Onde surge a prescrição é na resposta de Maria. Ela começa com uma declaração, Eis a escrava do Senhor, e é concluída de forma imperativa: faça-se em mim segundo a tua palavra. Não se trata de um simples assentimento ou a expressão de um mero consentimento. Trata-se agora de uma vontade que afirma imperativamente, a partir do seu livre-arbítrio, querer a vontade que, como uma sobre-natureza, se lhe impõe necessariamente. Esta prescrição não a dirige ela a si mesma, mas é uma prescrição que é dirigida, através do arcanjo Gabriel, a Deus, ao Senhor da escrava. Podem-se interpretar as palavras de Maria do seguinte modo: Quero que a Tua palavra seja mantida, que a cumpras. Num estranho exemplo da dialéctica do senhor e do escravo, a escrava eleva-se ao senhorio ao prescrever ao Senhor a vontade deste. É neste acto prescritivo que Maria se liberta da sua condição de escrava, assumindo em si a Vontade que o arcanjo lhe anunciara como Vontade sobre natural marcada pela sua inviolável necessidade. Este processo, que se inicia com a anunciação, passa pela prescrição, termina com a libertação de Maria. O que significa esta libertação? Significa que ela transformou, ao prescrever ao Senhor a vontade deste, o livre-arbírtrio, essa possibilidade de escolher sem ser coagida, em liberdade de realização e de criação. Ela trouxe ao mundo dos homens aquilo que o ultrapassa.

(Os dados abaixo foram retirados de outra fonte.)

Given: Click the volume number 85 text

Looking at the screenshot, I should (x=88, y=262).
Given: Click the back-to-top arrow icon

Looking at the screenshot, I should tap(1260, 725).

quinta-feira, 19 de dezembro de 2013

Sobre a festa

Raoul Dufy - Dia de festa (1906)

Perdemos o sentido da festa. Esta perda deve-se à banalização daquilo que deveria ser do âmbito do excepcional. Pode-se dizer, como Walter Benjamin o disse da arte, que a festa perdeu a aura. Perder a aura significa que se dessacralizou e se desligou daquilo que, no fundo do ser humano, a ligava ao essencial. O que procura o viandante? Recuperar o sentido último e decisivo da festa. Significará isso que a festividade deva ser remetida para certos e escassos dias do calendário? Também não. Isso é já o início da degradação. Recuperar o sentido último e decisivo da festa significa tornar todos os dias festivos. Mas não é isso banalizar a festa? Não, se cada dia for vivido com um dia de excepção, um dia em que o espírito se abre ao essencial e ao decisivo. O que causa a banalização da festa, a sua perda de aura, não é a multiplicação das suas ocorrências, mas o vazio com que nos entregamos a ela.